→ Your assignment
Among the records that follow, set down only the lines from the one containing "SFist Jobs (17, 2360)" to the one containing "About (12, 2405)", both included, exactly.

→ Provided information
————

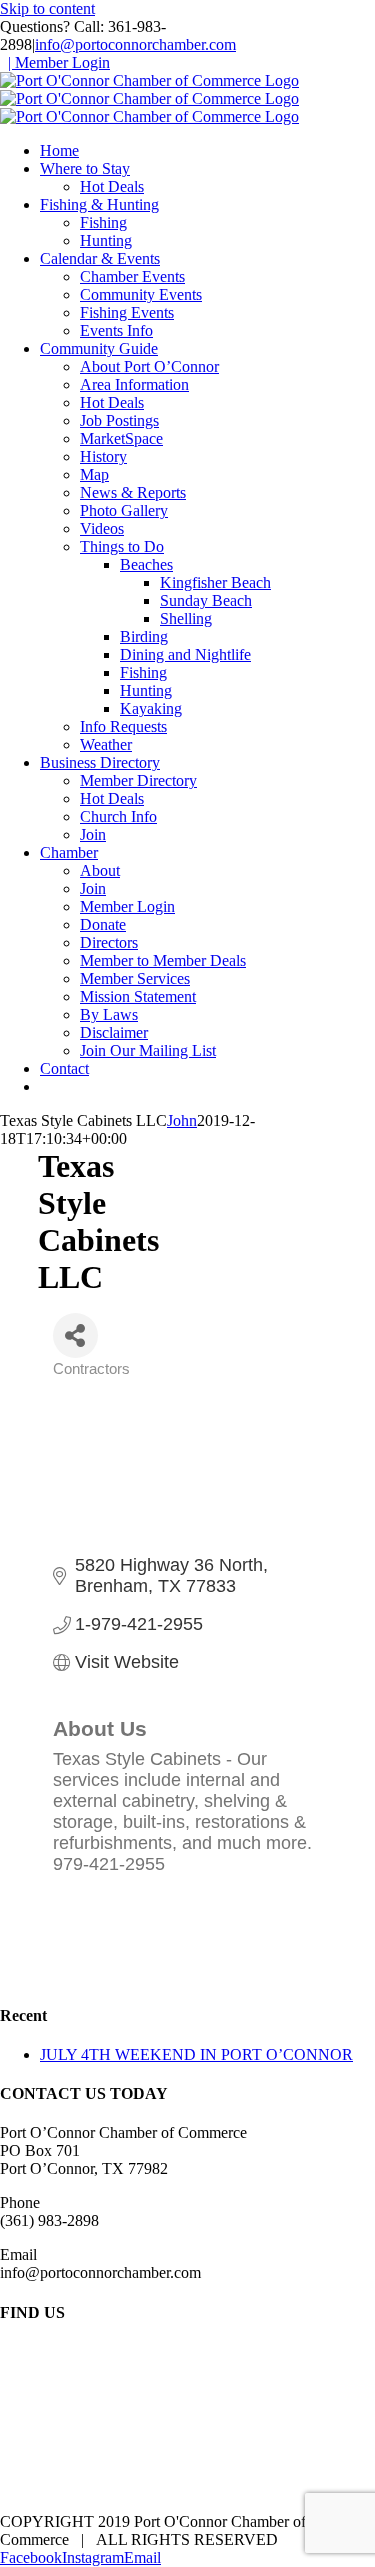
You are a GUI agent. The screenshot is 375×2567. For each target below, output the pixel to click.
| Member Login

————

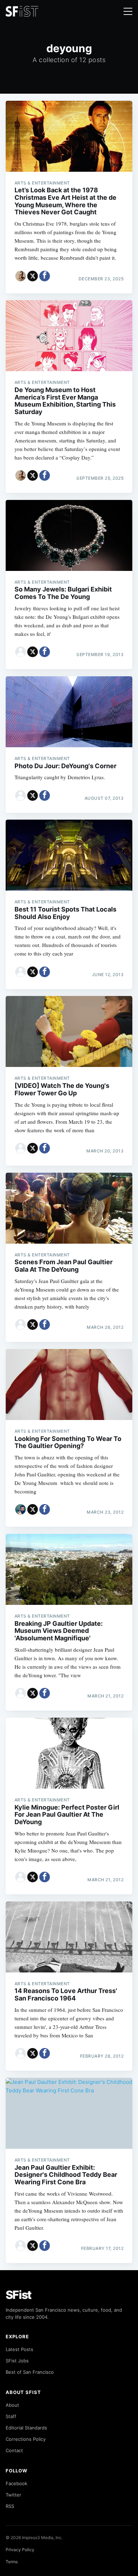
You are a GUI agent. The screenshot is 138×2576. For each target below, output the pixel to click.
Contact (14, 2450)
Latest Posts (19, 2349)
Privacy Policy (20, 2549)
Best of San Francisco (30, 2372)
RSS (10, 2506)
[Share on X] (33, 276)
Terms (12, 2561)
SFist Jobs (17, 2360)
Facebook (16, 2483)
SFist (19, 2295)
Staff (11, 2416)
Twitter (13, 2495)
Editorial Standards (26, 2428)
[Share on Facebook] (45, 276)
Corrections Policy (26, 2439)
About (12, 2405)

————

→ Output
SFist Jobs (17, 2360)
Facebook (16, 2483)
SFist (19, 2295)
Staff (11, 2416)
Twitter (13, 2495)
Editorial Standards (26, 2428)
[Share on Facebook] (45, 276)
Corrections Policy (26, 2439)
About (12, 2405)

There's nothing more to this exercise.